Оценивая последствия достигнутого в Чорторыйске соглашения, М. Грушевский пишет, что «Свитригайло сделал большую ошибку, заключив перемирие, так как именно в это самое время его союзники крестоносцы напали на Польшу, и он мог тогда прочно обезопасить себя от поляков. Такого удобного случая ему уже не представилось более». Трудно определить, насколько прав в своей оценке классик украинской истории — другого случая обезопасить себя от противодействия поляков у Свидригайло действительно не будет, но и надежды на крестоносцев тоже нельзя назвать основательными. Вскоре папа Евгений IV повелел Тевтонскому ордену прекратить войну с католиками-поляками и рыцари выполнили предписание понтифика.
* * *
Смерть Витовта и приход к власти в Литве Свидригайло роковым образом отразились на внутриполитической ситуации в Московском княжестве. Василий II и его приближенные более не могли противопоставить своим врагам союз с Великим княжеством Литовским. Более того, новый литовский повелитель имел давние связи с князем Юрием Звенигородским, отвергавшим право Василия II на трон. Как сообщает летопись, после кончины Витовта Юрий «разверже» мир с Василием и отослал в Москву складную грамоту, что означало объявление войны. В княжестве началась четвертьвековая междоусобица, принесшая народу неисчислимые бедствия и страдания. Перипетии этой кровавой схватки, в ходе которой Василий II будет ослеплен, но в конечном итоге одержит победу над своими противниками, выходят за рамки нашего повествования как не имеющие непосредственного отношения к украинской истории. Отметим только, что через год после смерти Витовта в Москве скончался митрополит Фотий, и митрополичья кафедра оставалась несколько лет вакантной: вовлеченным в борьбу за власть правителям Московского и Литовского княжеств было не до выдвижения кандидатуры нового архиерея. Изменился и характер межгосударственных отношений между Москвой и Вильно.
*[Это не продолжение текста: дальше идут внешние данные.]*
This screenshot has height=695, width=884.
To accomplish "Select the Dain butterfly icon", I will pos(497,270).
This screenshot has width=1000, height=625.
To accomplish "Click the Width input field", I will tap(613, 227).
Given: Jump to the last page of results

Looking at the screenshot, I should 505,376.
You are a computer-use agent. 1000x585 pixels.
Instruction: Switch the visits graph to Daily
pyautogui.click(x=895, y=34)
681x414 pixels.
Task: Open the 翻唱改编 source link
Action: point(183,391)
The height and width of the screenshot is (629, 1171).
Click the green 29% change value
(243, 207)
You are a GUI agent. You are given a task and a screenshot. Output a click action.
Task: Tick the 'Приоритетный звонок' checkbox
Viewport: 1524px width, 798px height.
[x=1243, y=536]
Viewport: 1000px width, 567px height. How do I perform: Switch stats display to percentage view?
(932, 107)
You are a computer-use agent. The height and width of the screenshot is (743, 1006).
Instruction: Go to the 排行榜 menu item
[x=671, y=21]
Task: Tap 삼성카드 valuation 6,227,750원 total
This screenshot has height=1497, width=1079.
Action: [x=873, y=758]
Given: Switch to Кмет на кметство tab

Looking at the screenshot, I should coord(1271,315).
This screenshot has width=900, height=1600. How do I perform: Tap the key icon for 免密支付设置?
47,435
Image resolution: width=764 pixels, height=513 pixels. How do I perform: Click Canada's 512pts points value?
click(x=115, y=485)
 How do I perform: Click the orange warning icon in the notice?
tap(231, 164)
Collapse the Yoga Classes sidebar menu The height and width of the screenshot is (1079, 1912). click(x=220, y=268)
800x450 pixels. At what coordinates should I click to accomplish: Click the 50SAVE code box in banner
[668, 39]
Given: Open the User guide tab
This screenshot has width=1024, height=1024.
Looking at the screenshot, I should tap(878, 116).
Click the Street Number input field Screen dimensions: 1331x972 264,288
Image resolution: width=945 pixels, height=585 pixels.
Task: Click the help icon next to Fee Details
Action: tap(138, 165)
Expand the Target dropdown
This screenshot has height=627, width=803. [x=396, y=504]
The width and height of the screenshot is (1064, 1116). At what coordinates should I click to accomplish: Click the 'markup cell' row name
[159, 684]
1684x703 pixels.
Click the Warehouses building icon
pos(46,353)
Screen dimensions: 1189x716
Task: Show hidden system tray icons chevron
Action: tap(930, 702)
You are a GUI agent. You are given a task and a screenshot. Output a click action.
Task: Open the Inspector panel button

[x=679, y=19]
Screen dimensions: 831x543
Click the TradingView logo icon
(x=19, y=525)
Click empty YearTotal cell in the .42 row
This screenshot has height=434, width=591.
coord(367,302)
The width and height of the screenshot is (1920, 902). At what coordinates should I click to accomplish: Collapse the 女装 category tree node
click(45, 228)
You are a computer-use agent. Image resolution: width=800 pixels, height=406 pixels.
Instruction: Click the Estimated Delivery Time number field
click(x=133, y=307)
Как пишет Карамзин, смерть Витовта, «…уничтожив связь притворного дружества между Литвою и нашим государством, возобновила их естественную взаимную ненависть друг к другу, еще усиленную раздором церковным». Неясно, о каком церковном раздоре пишет Карамзин, если после смерти Григория Цамблака православная митрополия длительное время находилась под властью одного архиерея, но обращает на себя внимание крайне отрицательная оценка классиком московско-литовских отношений того периода.
В самом Литовском государстве ситуация тоже существенно изменилась. Как и следовало ожидать, на ведущее место в окружении великого князя Свидригайло выдвинулась православная аристократия. Одновременно это был реванш вельмож княжеской крови Рюриковичей и Ольгердовичей, которых во времена Витовта нетитулованная знать, в лице многочисленных Радзивиллов, Гоштовтов, Кезайлов и др., отодвинула на второстепенные роли. Родовитой православной аристократии при виленском дворе стало так много, что знакомый нам краковский епископ Збигнев Олесницкий в 1432 г. с раздражением писал: «Русины взяли преимущество над литвинами, чего не было при покойном Витовте». Сам великий князь, выкрещенный по распоряжению Владислава-Ягайло после Кревской унии из православия, сохранял верность католицизму. Вероятно, Свидригайло в вопросах личного вероисповедания разделял подмеченную В. О. Василенко особенность в религиозности литовских правителей: великий князь, как и раньше, должен был быть одной веры с этническими литовцами. Правда, ревностным католиком Свидригайло так никогда и не стал, в двух своих браках был женат на православных княжнах, а его принадлежность к католической конфессии никак не сказывалась на популярности князя среди православного населения.
Нам уже приходилось писать о крайней противоречивости характеристик, которые дают источники данному представителю династии Гедиминовичей. Однако те огромные надежды, которые связывало с приходом к власти Свидригайло православное население Литовского государства, понуждает нас еще раз обратиться к оценкам личности этого неординарного человека. Как пишет Н. Яковенко, фигура младшего Ольгердовича по сей день является определенной загадкой для историков, а его извилистый жизненный путь мог бы составить канву не одного приключенческого романа. Оценки летописцев северо-восточной Руси мы уже приводили; обратимся к польским источникам, имеющим твердое и однозначно отрицательное мнение о князе Свидригайло. По описанию Я. Длугоша, князь «…был предан пьянству и забавам; натуру имел щедрую, но непостоянную и неистовую; умом и способностями не отличался, не было в нем и рассудительности и уважения, вместе с тем он беспредельно подвергался гневу… Однако, несмотря на это большой щедростью и участием в банкетах он получил себе приязнь многих людей, особенно русинов, так как хотя сам был католиком, но обнаруживал большую склонность к их вере». Другие польские хронисты, включая А. Гваньини и М. Стрыйковского, также наделяют Свидригайло чертами предателя и тирана, и придерживаются мнения, что именно попойками и щедростью князь приобрел благосклонность русинской аристократии.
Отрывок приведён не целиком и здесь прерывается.